RGALI (Russian State Archive of Literature and Art), f. 2091, op. 2, d. 204
KD: 1929
KL: 3

Vystuplenie na prosmotre dokumentalnogo filma "MWMC" Avtograf

1:

Comrades, I will restrict myself to a few remarks about the cinematic-work
that we're about to see on the screen.

The film is done by workers of the Kino-eye school-the same school that has
released a whole series of documentary, non-acted films.

On this occasion, and in connection with the crisis that has recently
confronted Soviet cinema, in spite of our common thematic tasks -- a crisis
of the means of cinematic expression, a crisis of film language - the
workers of the Kino Eye group decided to carry out a scientific experiment,
an experiment in production, specially directed toward the improvement of
that language, toward perfecting it.

In the opinion of these workers in cinema, this experiment, which we have
called "MWMC," has proved successful, and gives the possibility of
revivifying all sections of our overall cinema front, and in particular on
the front of unplayed or non-acted cinema.

The theme taken up in this film, that of an excerpt from the diary of a
cameraman, is considerably narrower than that of my earlier feature films
(on industrialization, on the modernization of the whole country).

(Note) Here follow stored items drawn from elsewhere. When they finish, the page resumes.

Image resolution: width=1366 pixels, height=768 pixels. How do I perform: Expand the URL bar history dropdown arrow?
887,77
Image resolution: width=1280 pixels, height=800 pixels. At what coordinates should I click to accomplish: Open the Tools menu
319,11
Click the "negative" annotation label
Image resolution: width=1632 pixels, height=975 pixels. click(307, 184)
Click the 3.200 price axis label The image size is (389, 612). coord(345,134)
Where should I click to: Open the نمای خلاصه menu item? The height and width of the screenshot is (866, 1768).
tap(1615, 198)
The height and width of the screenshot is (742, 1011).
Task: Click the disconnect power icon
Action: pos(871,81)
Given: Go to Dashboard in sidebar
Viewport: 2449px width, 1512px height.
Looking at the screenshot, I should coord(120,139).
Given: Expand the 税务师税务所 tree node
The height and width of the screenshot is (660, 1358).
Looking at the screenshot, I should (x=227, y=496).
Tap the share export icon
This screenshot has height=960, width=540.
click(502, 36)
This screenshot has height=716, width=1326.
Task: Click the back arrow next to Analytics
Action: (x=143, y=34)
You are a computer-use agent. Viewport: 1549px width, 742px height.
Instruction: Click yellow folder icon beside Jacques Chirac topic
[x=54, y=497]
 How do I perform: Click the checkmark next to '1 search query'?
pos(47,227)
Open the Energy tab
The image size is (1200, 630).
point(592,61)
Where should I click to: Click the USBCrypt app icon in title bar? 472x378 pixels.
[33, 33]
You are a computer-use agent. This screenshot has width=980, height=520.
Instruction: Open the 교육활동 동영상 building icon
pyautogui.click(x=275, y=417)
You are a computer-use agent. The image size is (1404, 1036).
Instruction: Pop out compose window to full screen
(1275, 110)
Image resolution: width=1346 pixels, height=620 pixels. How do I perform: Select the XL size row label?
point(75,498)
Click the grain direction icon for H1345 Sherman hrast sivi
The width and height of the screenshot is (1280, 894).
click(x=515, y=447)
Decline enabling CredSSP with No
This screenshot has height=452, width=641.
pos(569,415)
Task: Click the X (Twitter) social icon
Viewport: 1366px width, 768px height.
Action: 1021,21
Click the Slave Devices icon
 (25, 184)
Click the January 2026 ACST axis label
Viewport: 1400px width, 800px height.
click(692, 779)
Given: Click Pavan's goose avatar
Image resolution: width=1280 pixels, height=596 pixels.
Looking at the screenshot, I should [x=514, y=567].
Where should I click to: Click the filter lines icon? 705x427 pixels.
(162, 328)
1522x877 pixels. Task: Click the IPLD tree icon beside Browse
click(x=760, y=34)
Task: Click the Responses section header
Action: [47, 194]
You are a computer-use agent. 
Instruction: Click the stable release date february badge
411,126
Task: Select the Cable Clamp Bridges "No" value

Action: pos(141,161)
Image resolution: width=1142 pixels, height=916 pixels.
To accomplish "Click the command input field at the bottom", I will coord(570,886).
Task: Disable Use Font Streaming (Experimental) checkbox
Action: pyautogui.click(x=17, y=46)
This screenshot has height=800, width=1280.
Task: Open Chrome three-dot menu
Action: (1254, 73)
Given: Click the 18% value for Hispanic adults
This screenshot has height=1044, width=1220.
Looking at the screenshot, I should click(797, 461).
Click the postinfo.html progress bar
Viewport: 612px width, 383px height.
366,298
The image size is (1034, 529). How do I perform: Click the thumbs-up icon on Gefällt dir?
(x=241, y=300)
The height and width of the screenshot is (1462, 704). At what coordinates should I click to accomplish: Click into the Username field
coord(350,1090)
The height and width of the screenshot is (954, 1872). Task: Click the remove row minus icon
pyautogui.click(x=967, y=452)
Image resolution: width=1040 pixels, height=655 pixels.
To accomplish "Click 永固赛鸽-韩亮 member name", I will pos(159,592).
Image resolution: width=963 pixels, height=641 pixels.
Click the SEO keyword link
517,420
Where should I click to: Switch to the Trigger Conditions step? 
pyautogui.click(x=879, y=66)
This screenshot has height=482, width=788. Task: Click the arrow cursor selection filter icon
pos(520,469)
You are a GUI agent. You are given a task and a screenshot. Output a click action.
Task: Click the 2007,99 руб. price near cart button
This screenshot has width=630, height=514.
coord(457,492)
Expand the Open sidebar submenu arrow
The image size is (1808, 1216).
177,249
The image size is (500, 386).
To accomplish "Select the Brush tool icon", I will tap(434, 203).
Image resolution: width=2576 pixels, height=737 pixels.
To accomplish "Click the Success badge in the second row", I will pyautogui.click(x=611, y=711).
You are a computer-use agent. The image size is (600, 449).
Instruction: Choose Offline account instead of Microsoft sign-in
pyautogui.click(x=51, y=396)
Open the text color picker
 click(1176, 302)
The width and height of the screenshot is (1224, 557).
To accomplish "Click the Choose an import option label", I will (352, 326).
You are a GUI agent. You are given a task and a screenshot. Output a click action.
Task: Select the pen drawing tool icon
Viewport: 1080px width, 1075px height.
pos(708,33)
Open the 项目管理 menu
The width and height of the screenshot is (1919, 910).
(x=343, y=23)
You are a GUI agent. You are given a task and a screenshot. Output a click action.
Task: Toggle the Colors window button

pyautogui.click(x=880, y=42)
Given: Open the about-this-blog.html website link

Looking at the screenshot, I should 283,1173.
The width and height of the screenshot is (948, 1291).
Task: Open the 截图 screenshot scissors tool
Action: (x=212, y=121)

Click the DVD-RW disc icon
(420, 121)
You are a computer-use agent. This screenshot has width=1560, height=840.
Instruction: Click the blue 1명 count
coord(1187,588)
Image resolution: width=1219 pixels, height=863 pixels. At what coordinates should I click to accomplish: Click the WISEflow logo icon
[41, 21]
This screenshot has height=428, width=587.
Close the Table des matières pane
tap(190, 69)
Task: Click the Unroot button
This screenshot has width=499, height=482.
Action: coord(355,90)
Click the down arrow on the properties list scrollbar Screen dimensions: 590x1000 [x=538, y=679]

The work of a cameraman outside the studio is shown, along with a series of
examples of his work. The entirety of this "excerpt from a diary" is shown
rather than narrated. Words and intertitles are absent from the film, and
the shots, the pieces of film are connected with one another visually, and
coincide with chains of concepts. It is impossible to "read" this film, and
it is very desirable that, during a viewing of the film, the conceptual
content of the visual phrases NOT be translated into words (as usually
happens when watching theatrical-fictional films.)

Besides the theme of the cameraman, you'll see the theme of "labor and
leisure," of "woman workers," of "the workers club and the pub," of "cinema
about cinema," and many other themes woven together.

Negative moments (of life) are also shown in the film, which are necessary
to achieve a more sharply accented emphasis upon the rest of the material.
The material is interpreted and moves along the film according to three
basic intersecting lines: "life as it is" on the screen, "life as it is" on
the filmstrip, and simply "life as it is."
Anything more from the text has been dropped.